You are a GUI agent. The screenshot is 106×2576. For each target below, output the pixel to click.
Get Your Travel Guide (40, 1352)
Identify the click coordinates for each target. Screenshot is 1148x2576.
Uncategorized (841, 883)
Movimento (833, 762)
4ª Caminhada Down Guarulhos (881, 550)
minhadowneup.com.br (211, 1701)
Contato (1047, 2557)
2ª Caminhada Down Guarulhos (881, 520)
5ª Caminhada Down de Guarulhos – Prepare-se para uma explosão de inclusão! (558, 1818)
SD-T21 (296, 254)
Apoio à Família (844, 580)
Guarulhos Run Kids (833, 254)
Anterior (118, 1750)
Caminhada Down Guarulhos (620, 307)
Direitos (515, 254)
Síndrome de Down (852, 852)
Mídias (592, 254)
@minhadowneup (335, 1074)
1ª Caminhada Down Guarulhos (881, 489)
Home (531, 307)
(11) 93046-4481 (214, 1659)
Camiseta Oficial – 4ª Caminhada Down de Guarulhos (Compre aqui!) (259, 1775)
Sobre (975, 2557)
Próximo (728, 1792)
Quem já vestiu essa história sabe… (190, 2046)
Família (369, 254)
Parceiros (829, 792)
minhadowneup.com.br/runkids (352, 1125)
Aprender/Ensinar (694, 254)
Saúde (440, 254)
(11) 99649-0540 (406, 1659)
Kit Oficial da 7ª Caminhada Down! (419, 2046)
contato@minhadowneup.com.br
—————
### [To do]
Begin at the line above that has "Apoio à Família (844, 580)" and stop after the line that has "Sobre (975, 2557)", copying each line exactly and adding nothing else.

### [Answer for the task]
Apoio à Família (844, 580)
Guarulhos Run Kids (833, 254)
Anterior (118, 1750)
Caminhada Down Guarulhos (620, 307)
Direitos (515, 254)
Síndrome de Down (852, 852)
Mídias (592, 254)
@minhadowneup (335, 1074)
1ª Caminhada Down Guarulhos (881, 489)
Home (531, 307)
(11) 93046-4481 (214, 1659)
Camiseta Oficial – 4ª Caminhada Down de Guarulhos (Compre aqui!) (259, 1775)
Sobre (975, 2557)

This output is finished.